Please format the listing lines from the line with "coordinates (1325, 559)." to the line with "coordinates (985, 86).", both included, as a Markdown table with the columns No. and Line, leaving out blank lines.

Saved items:
• • • • •

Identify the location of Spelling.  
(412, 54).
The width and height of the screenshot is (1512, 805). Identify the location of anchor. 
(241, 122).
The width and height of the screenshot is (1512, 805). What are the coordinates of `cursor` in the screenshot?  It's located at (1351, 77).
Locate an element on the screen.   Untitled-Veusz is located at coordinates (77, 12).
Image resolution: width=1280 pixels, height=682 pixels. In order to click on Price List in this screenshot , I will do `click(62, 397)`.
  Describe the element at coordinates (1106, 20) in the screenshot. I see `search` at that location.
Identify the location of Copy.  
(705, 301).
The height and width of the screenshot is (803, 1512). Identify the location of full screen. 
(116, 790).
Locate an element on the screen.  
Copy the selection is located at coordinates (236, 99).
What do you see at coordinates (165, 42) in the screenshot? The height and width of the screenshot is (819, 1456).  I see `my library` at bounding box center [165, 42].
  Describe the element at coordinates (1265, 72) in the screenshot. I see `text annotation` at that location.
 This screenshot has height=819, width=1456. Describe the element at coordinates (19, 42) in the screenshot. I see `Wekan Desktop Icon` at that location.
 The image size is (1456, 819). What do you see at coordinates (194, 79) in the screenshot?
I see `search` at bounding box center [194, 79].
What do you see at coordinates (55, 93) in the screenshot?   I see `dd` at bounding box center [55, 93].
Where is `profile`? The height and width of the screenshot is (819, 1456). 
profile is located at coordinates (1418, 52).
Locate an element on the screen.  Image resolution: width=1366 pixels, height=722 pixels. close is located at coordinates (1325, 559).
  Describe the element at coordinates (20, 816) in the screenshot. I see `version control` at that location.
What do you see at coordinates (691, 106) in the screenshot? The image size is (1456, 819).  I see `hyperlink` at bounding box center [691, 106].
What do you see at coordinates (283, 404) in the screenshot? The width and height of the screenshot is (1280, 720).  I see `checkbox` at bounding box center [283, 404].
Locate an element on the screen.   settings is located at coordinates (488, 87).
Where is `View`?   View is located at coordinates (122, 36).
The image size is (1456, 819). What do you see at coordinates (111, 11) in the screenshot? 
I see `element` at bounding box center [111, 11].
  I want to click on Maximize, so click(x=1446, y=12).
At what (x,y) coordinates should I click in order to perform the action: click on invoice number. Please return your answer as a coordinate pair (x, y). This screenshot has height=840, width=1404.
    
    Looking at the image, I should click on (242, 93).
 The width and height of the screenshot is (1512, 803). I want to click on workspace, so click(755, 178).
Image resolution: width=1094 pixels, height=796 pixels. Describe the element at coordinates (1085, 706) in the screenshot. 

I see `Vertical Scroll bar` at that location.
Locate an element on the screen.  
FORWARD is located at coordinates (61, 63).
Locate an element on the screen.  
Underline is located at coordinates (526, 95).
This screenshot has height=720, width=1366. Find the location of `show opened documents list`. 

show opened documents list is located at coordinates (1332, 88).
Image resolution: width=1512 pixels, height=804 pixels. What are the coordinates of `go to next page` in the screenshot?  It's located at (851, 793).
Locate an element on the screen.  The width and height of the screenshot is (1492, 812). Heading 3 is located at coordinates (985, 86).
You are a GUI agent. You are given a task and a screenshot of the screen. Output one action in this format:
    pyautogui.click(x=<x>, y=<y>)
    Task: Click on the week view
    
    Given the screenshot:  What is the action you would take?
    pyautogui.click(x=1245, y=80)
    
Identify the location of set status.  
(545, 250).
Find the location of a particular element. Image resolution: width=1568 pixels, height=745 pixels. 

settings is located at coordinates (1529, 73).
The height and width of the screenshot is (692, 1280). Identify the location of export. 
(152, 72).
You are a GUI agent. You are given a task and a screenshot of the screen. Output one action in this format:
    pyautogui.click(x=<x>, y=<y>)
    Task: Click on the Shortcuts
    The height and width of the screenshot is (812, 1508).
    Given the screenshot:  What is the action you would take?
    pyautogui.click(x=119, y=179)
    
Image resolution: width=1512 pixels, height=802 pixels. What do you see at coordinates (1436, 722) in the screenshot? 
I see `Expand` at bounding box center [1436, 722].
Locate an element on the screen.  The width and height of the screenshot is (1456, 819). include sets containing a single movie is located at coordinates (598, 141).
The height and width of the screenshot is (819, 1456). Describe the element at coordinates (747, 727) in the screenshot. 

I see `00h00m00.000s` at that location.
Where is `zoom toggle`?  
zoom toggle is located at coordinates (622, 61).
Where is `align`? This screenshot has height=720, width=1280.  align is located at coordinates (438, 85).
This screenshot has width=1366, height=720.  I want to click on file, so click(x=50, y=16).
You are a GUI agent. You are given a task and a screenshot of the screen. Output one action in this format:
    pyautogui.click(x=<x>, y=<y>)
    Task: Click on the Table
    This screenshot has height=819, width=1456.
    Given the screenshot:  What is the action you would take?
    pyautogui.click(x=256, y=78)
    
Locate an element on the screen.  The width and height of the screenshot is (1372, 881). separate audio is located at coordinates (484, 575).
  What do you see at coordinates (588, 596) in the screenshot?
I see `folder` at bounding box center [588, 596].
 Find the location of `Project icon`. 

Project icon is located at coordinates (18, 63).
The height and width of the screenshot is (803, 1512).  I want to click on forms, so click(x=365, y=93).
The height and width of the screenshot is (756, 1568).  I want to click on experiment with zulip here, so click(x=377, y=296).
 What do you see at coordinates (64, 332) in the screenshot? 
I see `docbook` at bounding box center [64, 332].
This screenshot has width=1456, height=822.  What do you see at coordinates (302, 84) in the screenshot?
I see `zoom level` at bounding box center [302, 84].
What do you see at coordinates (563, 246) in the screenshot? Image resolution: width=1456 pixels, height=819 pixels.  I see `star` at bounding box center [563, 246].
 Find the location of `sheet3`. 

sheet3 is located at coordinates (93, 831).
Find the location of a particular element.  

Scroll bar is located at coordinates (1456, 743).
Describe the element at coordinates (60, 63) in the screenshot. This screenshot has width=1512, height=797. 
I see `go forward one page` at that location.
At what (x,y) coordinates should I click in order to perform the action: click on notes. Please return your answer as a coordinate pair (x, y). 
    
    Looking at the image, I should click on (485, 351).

• • • • •

Solution to this exercise:
| No. | Line |
|---|---|
| 1 | Locate an element on the screen.  Image resolution: width=1366 pixels, height=722 pixels. close is located at coordinates (1325, 559). |
| 2 |   Describe the element at coordinates (20, 816) in the screenshot. I see `version control` at that location. |
| 3 | What do you see at coordinates (691, 106) in the screenshot? The image size is (1456, 819).  I see `hyperlink` at bounding box center [691, 106]. |
| 4 | What do you see at coordinates (283, 404) in the screenshot? The width and height of the screenshot is (1280, 720).  I see `checkbox` at bounding box center [283, 404]. |
| 5 | Locate an element on the screen.   settings is located at coordinates (488, 87). |
| 6 | Where is `View`?   View is located at coordinates (122, 36). |
| 7 | The image size is (1456, 819). What do you see at coordinates (111, 11) in the screenshot?  |
| 8 | I see `element` at bounding box center [111, 11]. |
| 9 |   I want to click on Maximize, so click(x=1446, y=12). |
| 10 | At what (x,y) coordinates should I click in order to perform the action: click on invoice number. Please return your answer as a coordinate pair (x, y). This screenshot has height=840, width=1404. |
| 11 |     Looking at the image, I should click on (242, 93). |
| 12 |  The width and height of the screenshot is (1512, 803). I want to click on workspace, so click(755, 178). |
| 13 | Image resolution: width=1094 pixels, height=796 pixels. Describe the element at coordinates (1085, 706) in the screenshot.  |
| 14 | I see `Vertical Scroll bar` at that location. |
| 15 | Locate an element on the screen.   |
| 16 | FORWARD is located at coordinates (61, 63). |
| 17 | Locate an element on the screen.   |
| 18 | Underline is located at coordinates (526, 95). |
| 19 | This screenshot has height=720, width=1366. Find the location of `show opened documents list`.  |
| 20 | show opened documents list is located at coordinates (1332, 88). |
| 21 | Image resolution: width=1512 pixels, height=804 pixels. What are the coordinates of `go to next page` in the screenshot?  It's located at (851, 793). |
| 22 | Locate an element on the screen.  The width and height of the screenshot is (1492, 812). Heading 3 is located at coordinates (985, 86). |